Ben, Jonah, Imad, and I write:

The usual definition of R-squared (variance of the predicted values divided by the variance of the data) has a problem for Bayesian fits, as the numerator can be larger than the denominator. We propose an alternative definition similar to one that has appeared in the survival analysis literature: the variance of the predicted values divided by the variance of predicted values plus the variance of the errors. This summary is computed automatically for linear and generalized linear regression models fit using rstanarm, our R package for fitting Bayesian applied regression models with Stan. . . .

When I think of R squared, I generally think of 1 – Variance(residuals) / Variance(y), which is less than 1 always; this is also how Wikipedia describes it. This works for Bayesian models in that the R squared is always less than 1, though it can be less than 0.

Ok, not a regression or stats guru by any means (which should be obvious), but I’m confused too. var(predicted)/var(actual) doesn’t seem intuitively interesting to me, except when – after fragile assumptions about LS – you can argue it’s the same as (1-) a normalized measure of residual variance. Otherwise what’s the argument that high r^2 is a good thing?

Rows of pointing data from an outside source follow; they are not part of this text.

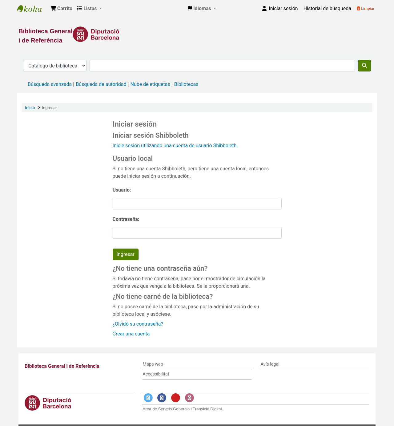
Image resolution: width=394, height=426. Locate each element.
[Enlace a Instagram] (189, 397)
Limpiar (365, 8)
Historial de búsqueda (327, 8)
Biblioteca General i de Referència (32, 8)
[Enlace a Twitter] (148, 397)
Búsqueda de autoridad (101, 84)
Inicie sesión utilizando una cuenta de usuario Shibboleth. (175, 145)
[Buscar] (364, 65)
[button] (61, 8)
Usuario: (122, 190)
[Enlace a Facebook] (161, 397)
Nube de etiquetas (150, 84)
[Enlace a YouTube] (175, 397)
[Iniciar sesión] (279, 8)
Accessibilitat (156, 374)
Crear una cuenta (131, 334)
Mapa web (153, 364)
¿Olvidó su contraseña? (138, 324)
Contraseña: (126, 219)
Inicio (30, 107)
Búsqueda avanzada (50, 84)
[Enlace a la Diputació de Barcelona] (197, 34)
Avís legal (270, 364)
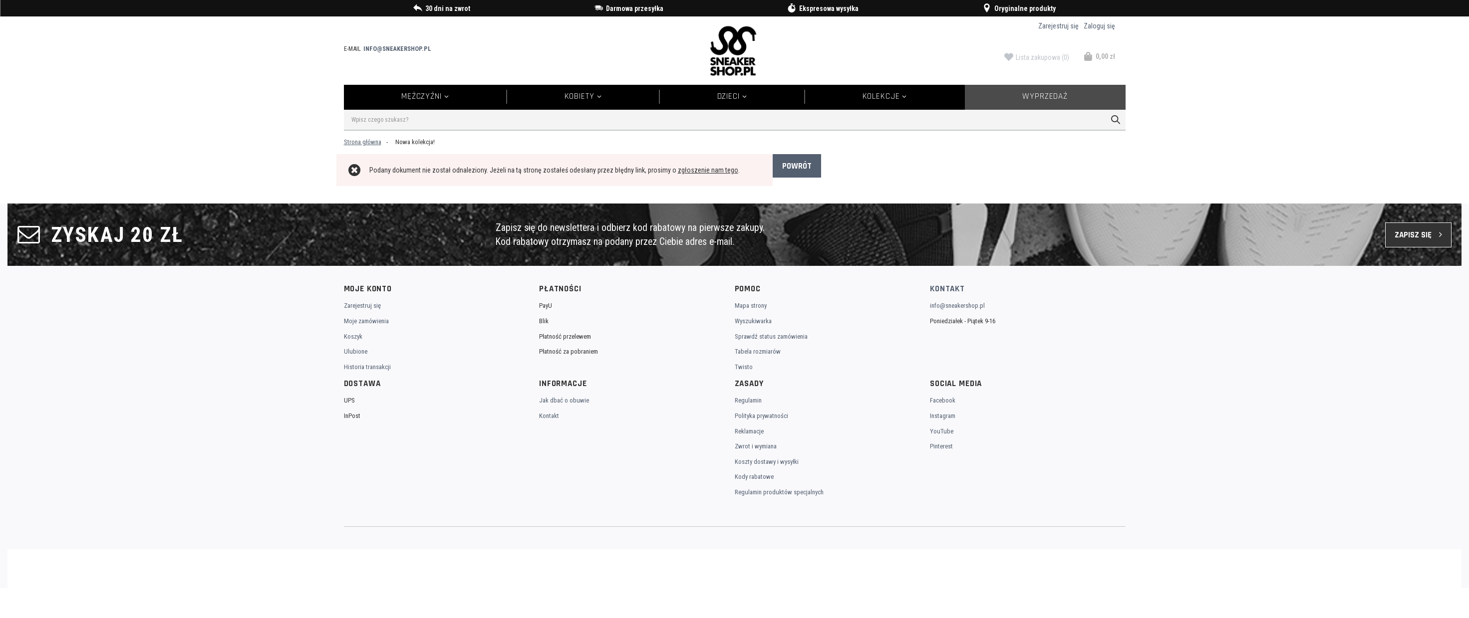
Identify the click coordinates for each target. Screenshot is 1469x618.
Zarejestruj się (1058, 26)
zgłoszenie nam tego (708, 170)
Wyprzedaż (1045, 96)
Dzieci (728, 96)
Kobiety (579, 96)
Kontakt (947, 288)
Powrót (797, 166)
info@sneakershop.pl (397, 48)
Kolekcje (881, 96)
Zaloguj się (1099, 26)
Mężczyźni (421, 96)
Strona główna (362, 142)
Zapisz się (1413, 234)
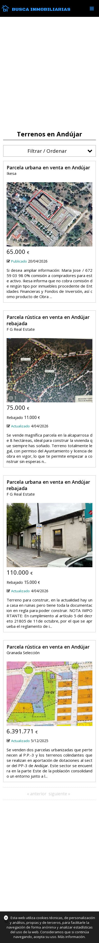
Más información (71, 936)
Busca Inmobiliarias (41, 9)
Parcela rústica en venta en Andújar (48, 647)
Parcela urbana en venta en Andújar (48, 167)
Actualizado (20, 426)
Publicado (19, 261)
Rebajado (15, 417)
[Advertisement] (49, 73)
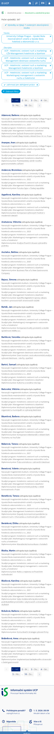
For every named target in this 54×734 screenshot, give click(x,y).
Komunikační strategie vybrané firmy (33, 632)
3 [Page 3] (35, 100)
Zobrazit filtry (10, 91)
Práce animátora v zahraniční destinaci (33, 462)
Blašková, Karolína (10, 581)
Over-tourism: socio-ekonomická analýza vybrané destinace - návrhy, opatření (26, 356)
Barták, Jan (6, 307)
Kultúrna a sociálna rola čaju (29, 382)
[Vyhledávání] (36, 3)
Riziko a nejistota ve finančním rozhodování (22, 573)
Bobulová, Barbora (10, 611)
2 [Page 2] (25, 100)
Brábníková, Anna (9, 638)
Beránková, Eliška (9, 523)
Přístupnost (38, 724)
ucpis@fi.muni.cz (13, 713)
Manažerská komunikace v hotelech (32, 544)
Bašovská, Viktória (10, 389)
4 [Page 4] (44, 100)
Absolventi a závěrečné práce (37, 13)
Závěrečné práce (14, 13)
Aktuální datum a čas (42, 713)
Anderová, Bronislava (11, 170)
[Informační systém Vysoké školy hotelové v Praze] (5, 3)
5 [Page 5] (16, 105)
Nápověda (11, 721)
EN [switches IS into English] (42, 3)
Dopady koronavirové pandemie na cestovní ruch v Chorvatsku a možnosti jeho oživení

Why isn’t 1 – residual-variance/pre-model-variance the more sensible target of improvements?

Bxg:

For reasons discussed in our paper, we like the definition of R-squared as the variance of the predicted values divided by the variance of predicted values plus the variance of the errors, so that the variance decomposition is baked into the definition. To me, this captures the most important aspect of R-squared which is based on a decomposition of variance. You can also look at my 2006 paper with Pardoe.

I feel (and am) honored to have a direct response from you, but I’m too silly to understand it. I’ve (tried to) read this paper now twice, and just don’t see the “we like the definition …” part – is it in Section 4, or elsewhere? How much would your paper change if (1 – ) residual-variance/pre-model-variance was the default? Sorry.

I’ve always felt a little bit squeamish about calling the modelled conditional expected values predictions. I mean… they are exactly what they are, expected values of whatever distribution is used as a model. It makes even less sense if the distribution is bernoulli distribution: the “predicted” values are impossible to observe. Well, excluding the lower and upper asymptotes, but but butt.

Krolbo:

Technically these are not predictions, they’re expected values of the predictive distributions. But “expected value” is also confusing. We need some better term for that!